• [AIM OF THE EXERCISE]: Copy out, in full, every line of the listing below that contains the string "perform".
----
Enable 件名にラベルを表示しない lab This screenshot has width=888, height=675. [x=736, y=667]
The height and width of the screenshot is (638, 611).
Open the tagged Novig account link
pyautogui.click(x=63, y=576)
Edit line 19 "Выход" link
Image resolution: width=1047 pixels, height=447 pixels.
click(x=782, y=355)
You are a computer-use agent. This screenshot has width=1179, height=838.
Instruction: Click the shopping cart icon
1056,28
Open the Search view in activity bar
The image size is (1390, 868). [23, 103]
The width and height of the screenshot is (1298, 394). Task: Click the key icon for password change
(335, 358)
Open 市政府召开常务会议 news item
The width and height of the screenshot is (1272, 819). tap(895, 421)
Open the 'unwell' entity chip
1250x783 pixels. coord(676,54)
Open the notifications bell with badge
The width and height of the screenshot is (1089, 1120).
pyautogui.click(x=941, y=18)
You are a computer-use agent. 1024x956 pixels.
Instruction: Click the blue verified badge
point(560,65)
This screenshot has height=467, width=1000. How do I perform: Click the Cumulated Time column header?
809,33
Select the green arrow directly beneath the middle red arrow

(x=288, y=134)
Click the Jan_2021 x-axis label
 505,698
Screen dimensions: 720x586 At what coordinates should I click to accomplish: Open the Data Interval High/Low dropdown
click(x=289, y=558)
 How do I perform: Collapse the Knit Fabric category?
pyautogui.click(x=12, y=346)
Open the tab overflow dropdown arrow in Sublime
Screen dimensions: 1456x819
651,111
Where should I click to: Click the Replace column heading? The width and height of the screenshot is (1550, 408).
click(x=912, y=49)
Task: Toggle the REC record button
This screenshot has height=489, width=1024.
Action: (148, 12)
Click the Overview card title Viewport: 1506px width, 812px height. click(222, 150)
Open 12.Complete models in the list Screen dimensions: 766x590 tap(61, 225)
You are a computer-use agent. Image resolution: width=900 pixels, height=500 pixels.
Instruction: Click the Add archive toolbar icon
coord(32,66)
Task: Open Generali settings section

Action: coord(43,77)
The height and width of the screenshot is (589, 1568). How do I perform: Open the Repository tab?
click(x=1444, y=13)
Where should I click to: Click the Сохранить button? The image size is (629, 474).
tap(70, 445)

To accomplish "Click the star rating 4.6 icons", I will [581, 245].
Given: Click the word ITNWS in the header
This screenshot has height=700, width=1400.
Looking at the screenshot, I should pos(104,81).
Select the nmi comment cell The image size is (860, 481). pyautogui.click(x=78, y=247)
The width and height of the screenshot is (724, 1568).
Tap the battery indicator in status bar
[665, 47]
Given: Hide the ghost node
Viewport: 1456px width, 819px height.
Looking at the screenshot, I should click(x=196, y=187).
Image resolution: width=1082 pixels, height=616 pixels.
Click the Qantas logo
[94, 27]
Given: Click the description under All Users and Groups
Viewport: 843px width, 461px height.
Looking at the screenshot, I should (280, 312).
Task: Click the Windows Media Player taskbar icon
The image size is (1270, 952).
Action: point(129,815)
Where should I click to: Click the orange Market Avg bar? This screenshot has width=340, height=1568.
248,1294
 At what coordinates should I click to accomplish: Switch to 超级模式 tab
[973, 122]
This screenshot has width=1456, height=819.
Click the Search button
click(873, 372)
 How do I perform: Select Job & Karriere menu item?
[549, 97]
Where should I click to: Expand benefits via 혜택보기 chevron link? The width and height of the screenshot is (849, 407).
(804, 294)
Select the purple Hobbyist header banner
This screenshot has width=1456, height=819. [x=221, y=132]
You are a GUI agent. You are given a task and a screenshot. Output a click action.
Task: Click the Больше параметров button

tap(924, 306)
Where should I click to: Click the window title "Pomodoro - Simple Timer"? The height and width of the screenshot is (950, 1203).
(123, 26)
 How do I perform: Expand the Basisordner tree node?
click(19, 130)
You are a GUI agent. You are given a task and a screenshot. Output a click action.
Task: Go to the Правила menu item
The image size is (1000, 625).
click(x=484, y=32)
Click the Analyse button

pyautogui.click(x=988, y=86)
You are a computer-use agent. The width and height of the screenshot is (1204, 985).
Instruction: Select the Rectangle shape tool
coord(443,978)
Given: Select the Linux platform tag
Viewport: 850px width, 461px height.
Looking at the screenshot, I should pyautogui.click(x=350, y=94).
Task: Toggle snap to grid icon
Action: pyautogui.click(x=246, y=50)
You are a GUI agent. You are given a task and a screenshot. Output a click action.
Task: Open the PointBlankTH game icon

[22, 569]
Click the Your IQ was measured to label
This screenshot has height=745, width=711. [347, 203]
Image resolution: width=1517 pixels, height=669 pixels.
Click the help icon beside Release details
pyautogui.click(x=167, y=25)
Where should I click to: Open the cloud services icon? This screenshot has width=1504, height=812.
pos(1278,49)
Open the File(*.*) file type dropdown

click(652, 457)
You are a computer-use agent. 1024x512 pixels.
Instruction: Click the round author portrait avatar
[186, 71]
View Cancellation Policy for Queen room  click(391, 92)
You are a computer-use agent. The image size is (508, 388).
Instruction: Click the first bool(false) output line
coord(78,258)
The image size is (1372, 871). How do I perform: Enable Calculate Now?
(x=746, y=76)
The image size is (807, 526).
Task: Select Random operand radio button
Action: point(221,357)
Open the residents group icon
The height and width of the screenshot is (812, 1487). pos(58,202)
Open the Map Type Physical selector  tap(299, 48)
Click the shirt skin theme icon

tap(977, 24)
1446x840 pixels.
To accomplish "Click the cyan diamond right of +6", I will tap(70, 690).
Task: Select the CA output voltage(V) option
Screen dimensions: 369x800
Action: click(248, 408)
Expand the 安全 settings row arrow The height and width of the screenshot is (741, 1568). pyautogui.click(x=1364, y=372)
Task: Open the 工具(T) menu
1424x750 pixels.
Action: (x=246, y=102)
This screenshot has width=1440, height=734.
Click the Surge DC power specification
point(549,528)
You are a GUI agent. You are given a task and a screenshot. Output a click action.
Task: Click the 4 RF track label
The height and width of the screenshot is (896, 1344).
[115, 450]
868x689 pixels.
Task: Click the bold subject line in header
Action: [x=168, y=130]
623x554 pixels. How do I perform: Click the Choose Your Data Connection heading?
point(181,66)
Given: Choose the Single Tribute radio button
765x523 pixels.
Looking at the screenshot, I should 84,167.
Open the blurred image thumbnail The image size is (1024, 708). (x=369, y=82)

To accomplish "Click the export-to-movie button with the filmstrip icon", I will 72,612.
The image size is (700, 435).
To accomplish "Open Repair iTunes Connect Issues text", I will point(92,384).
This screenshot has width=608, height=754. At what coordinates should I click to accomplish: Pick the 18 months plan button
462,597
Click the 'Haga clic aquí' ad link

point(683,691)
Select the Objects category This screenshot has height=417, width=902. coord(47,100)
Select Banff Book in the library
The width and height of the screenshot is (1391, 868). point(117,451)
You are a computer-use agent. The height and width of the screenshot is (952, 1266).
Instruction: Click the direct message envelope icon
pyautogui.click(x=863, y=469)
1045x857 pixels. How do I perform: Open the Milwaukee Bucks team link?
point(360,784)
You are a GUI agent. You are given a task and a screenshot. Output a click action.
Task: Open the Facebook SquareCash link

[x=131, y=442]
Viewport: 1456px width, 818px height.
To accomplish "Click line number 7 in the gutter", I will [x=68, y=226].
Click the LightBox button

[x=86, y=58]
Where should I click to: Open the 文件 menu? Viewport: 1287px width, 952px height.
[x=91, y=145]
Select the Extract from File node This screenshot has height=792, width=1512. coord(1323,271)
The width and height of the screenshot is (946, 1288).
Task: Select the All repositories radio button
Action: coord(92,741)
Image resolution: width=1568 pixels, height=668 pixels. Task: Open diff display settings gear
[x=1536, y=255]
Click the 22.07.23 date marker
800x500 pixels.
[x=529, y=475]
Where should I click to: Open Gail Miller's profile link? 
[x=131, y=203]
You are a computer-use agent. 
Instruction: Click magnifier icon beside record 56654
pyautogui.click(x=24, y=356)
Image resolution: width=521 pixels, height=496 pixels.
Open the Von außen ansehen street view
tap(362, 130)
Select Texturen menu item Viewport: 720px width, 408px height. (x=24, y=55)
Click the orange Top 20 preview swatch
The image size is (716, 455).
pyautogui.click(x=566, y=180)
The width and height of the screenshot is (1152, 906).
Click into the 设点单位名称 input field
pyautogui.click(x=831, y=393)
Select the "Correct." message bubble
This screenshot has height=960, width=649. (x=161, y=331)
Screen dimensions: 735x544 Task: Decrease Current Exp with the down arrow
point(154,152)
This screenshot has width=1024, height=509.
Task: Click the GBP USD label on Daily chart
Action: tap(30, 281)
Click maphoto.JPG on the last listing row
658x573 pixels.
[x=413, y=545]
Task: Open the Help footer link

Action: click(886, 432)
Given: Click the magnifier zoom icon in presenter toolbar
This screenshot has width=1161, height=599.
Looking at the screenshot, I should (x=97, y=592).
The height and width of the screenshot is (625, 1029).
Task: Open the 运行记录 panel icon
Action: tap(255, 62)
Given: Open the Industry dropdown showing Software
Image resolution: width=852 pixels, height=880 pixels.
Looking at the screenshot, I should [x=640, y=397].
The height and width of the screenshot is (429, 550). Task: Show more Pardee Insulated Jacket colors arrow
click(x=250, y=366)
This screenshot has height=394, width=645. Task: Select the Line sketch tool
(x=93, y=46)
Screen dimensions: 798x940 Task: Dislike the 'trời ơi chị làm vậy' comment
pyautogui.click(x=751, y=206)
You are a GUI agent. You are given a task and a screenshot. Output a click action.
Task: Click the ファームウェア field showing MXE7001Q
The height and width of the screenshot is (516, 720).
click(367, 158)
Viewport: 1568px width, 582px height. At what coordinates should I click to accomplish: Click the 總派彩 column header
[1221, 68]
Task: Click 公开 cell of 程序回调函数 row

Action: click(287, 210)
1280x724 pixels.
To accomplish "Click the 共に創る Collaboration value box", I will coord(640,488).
----
• [ANSWER TO THIS EXERCISE]:
This screenshot has height=467, width=1000. How do I perform: Click the Cumulated Time column header?
 How do I perform: Collapse the Knit Fabric category?
The height and width of the screenshot is (589, 1568). How do I perform: Open the Repository tab?
 How do I perform: Select Job & Karriere menu item?
 How do I perform: Expand the Basisordner tree node?
The image size is (1372, 871). How do I perform: Enable Calculate Now?
623x554 pixels. How do I perform: Click the Choose Your Data Connection heading?
1045x857 pixels. How do I perform: Open the Milwaukee Bucks team link?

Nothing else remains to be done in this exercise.